Bloc de texte =>
──────
Son nom est attaché à un signe évocateur d'une plaie du cœur décrit dans le contexte du grand charnier de la guerre 14-18. Une maladie porte son nom, confirmé il y a peu par les dermatologues. Il s'agit d'une phlébite de la paroi thoracique.
L'homme de lettre et académicien
Son œuvre littéraire est très importante, essentiellement représentée par des biographies et commentaires de leurs œuvres, d'hommes de lettre, principalement Valéry et Mallarmé avec le fameux Vie de Mallarmé (son texte fait toujours l'introduction de l'édition des œuvres de cet auteur dans la pléiade) mais aussi Alain et Maurice Barrès,.
Anatomistes et chirurgiens, Dupuytren, Hommes de qualité, Pasteur, René Leriche sont ces titres qui le conduiront à occuper le siège de Paul Valéry à l'Académie française, accueilli par Georges Duhamel qui l'y avait précédé.
Au lendemain des deux cents ans de l'Internat, il convient de rappeler que les 150 ans étaient placés sous sa présidence. À cette occasion il a prononcé un discours célèbre. Il y fait un vibrant éloge de la fonction de l'Interne : "L'interne offre au Chef de service de matin en matin, sa fraîche érudition, son enthousiasme de curiosité et un intelligente sollicitude pour tous les malades hospitalisés".
──────
Liste des tâches =>
1 – Reformulez sous forme de liste le paragraphe du bloc de texte commençant par « Au lendemain des deux cents ans de l'Internat », en conservant ses faits essentiels.
2 – D'après le bloc de texte, qu'est-ce qui a conduit l'académicien à occuper le siège de Paul Valéry à l'Académie française ? Répondez en une à trois phrases.
3 – Poursuivez le bloc de texte consacré à l'académicien à partir de sa dernière phrase.
──────
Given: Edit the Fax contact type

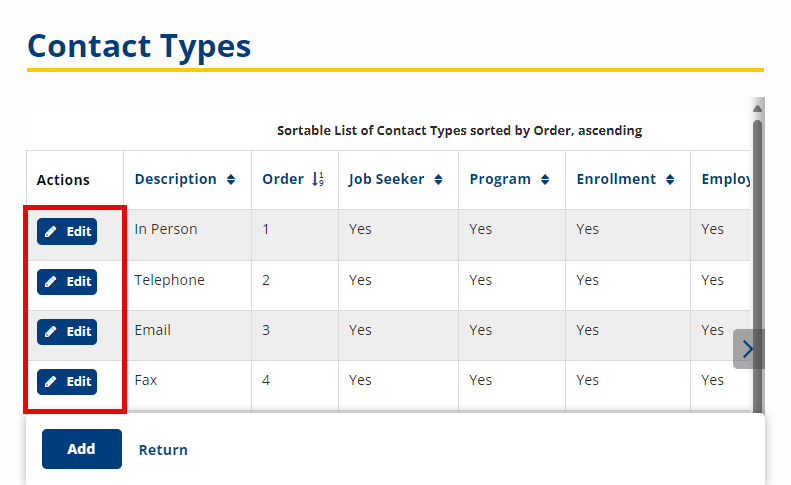Looking at the screenshot, I should tap(67, 382).
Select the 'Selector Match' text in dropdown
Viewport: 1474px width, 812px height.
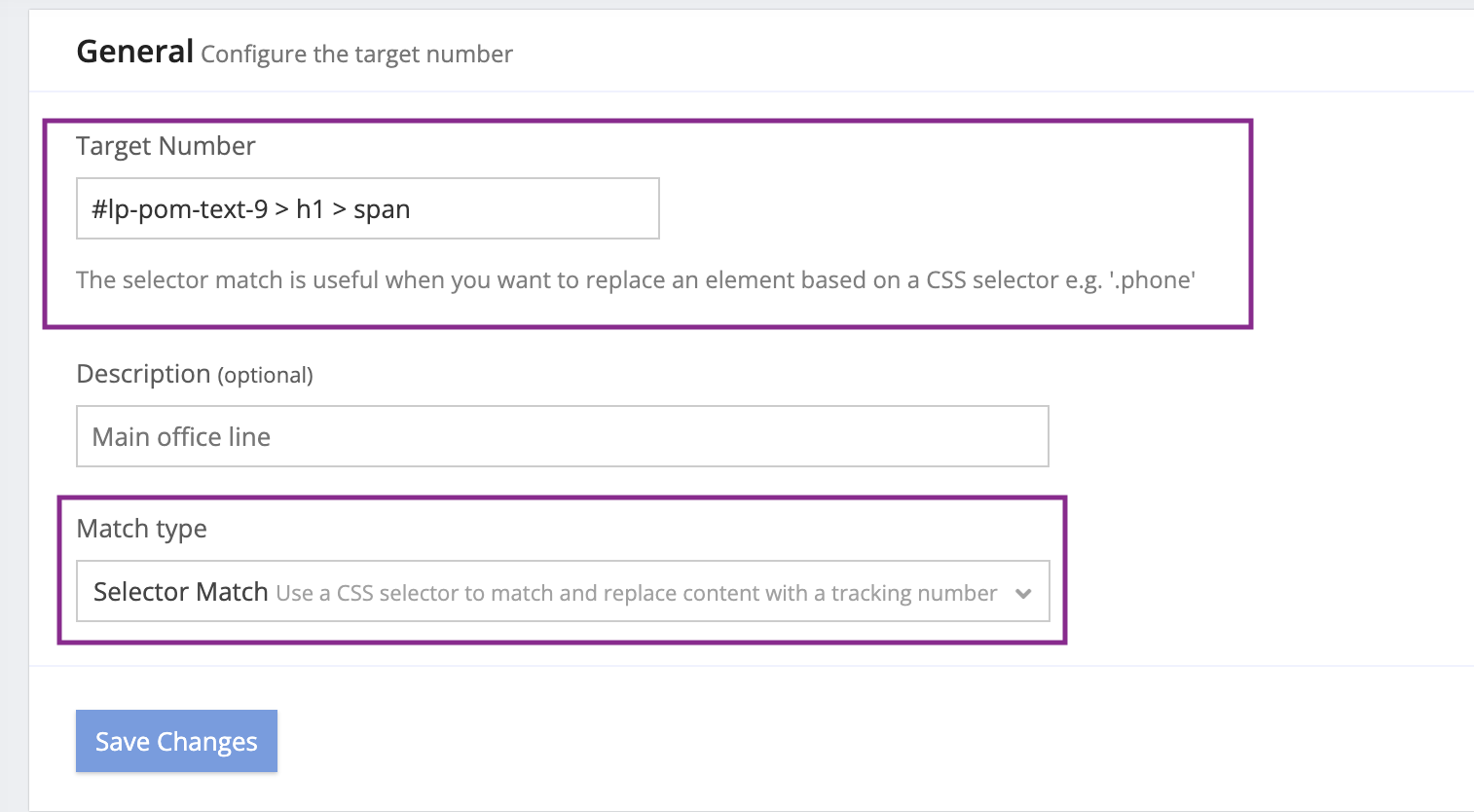[180, 592]
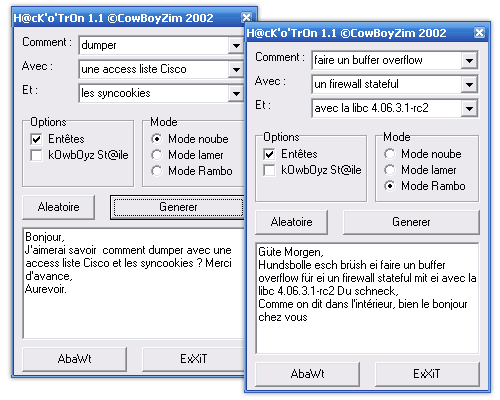Choose Mode Rambo in the back window

click(156, 171)
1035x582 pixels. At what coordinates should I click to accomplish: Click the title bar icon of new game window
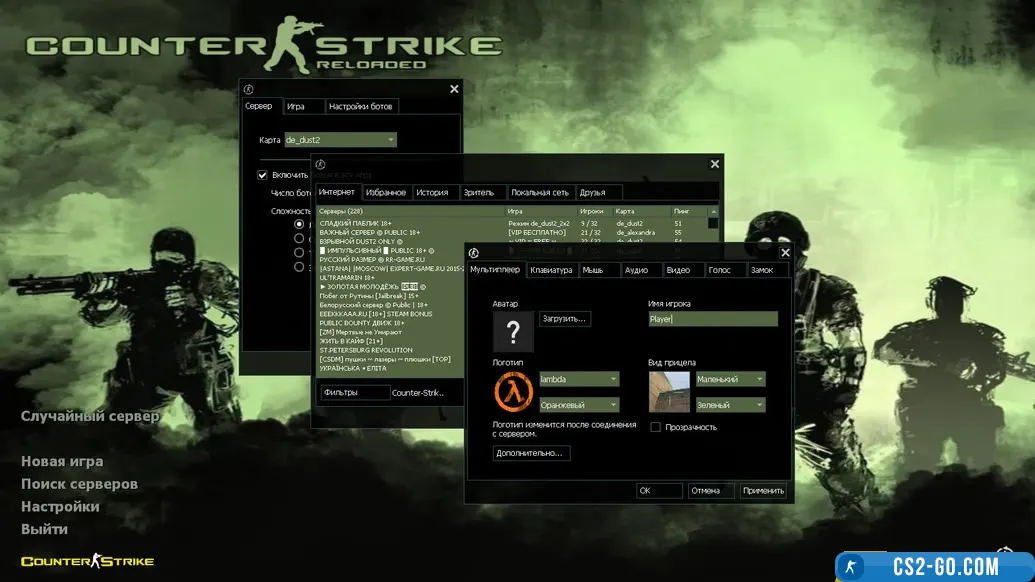(249, 89)
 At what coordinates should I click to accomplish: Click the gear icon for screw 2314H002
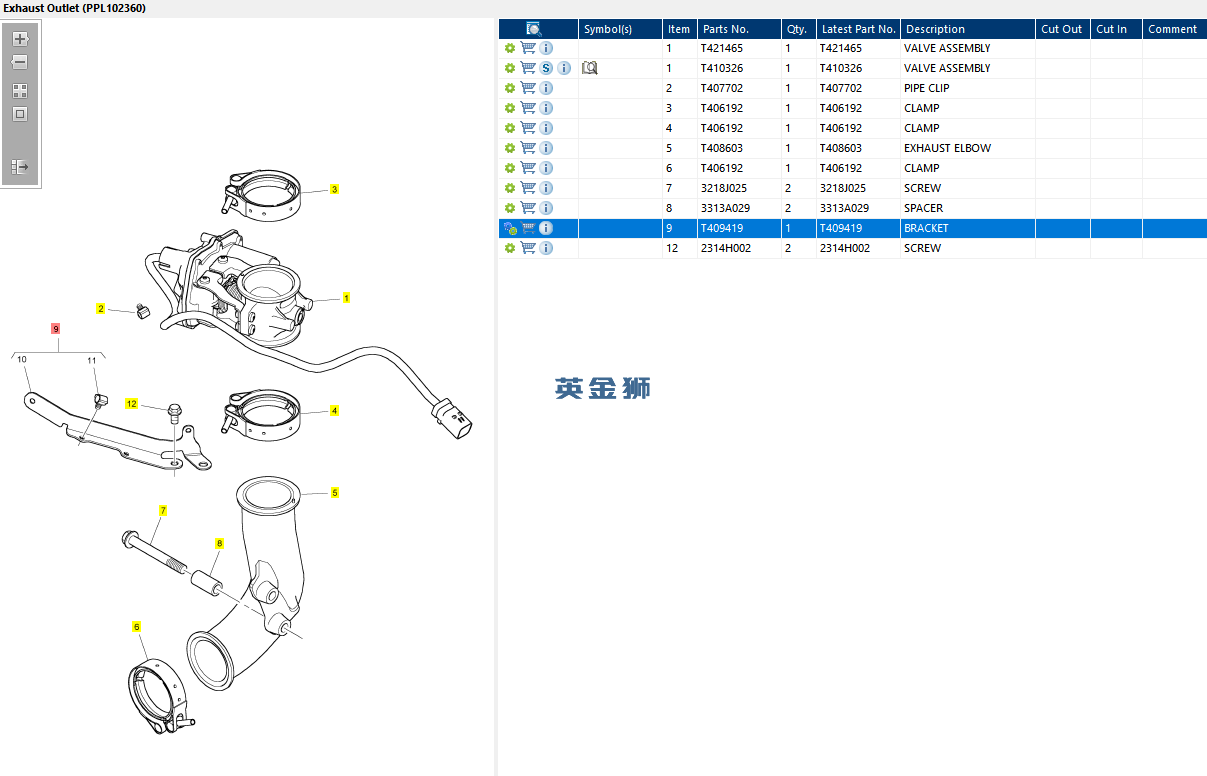pos(510,248)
──────
Résultats des tâches =>
1 –
- Au lendemain du bicentenaire de l'Internat, il convient de rappeler que les 150 ans de l'Internat furent placés sous sa présidence.
- Il y prononça un discours célèbre, consacré à l'éloge de la fonction d'interne.
- Selon lui, l'interne apporte chaque matin au chef de service son érudition fraîche, sa curiosité enthousiaste et une sollicitude intelligente envers tous les malades hospitalisés.

2 – Ce sont ses ouvrages « Anatomistes et chirurgiens », « Dupuytren », « Hommes de qualité », « Pasteur » et « René Leriche » qui l'ont conduit à occuper le siège de Paul Valéry à l'Académie française. Il y fut accueilli par Georges Duhamel, qui l'y avait précédé.

3 –
Le dessinateur
Les doigts de ce grand médecin humaniste n'étaient pas seulement habiles à ouvrir les ventres ou à écrire des textes admirables, ils maniaient aussi le crayon avec une dextérité et une finesse rares. Les dessins d'Henri Mondor ont illustré les œuvres de Valéry (L'Homme et la coquille), de poètes (Anne Fontaine, Yanette Delétang-Tardif) et un hommage d'Henri Mondor à Georges Duhamel (Lettres et Images pour Georges Duhamel).
Il a suscité l'admiration des femmes (Anne Fontaine a écrit une biographie élogieuse) et des hommes (Binet en a fait de même avec ce titre si bien choisi : les vies multiples de Henri Mondor).
Deux hôpitaux portent son nom : l'un dans son pays d'origine à Aurillac où se trouve aussi un musée Henri Mondor avec sa statue en cire revêtue de son habit d'académicien.
L'autre fait partie de l'AP-HP et est à Créteil. Ce dernier choix s'est fait, peu après sa mort en 1963, à l'initiative d'un ministre des affaires sociales du Général De Gaulle, Jean Marcel Jeanneney. Son épée d'académicien, offerte par ses élèves, et fabriquée par Cartier, est au musée de l'AP-HP.
Henri Mondor a incarné, pour certains, la fin d'une époque où l'on pouvait se permettre d'être à la fois un très grand chirurgien et un homme de lettre. Ce temps n'est peut-être pas révolu, puisque récemment un autre ancien interne des Hôpitaux de Paris, chirurgien, le Pr Yves Pouliquen (promotion 1957) a lui aussi trouvé sa place sous la coupole. On peut espérer que la technologie triomphante n'a pas tué l'humanisme chez les médecins.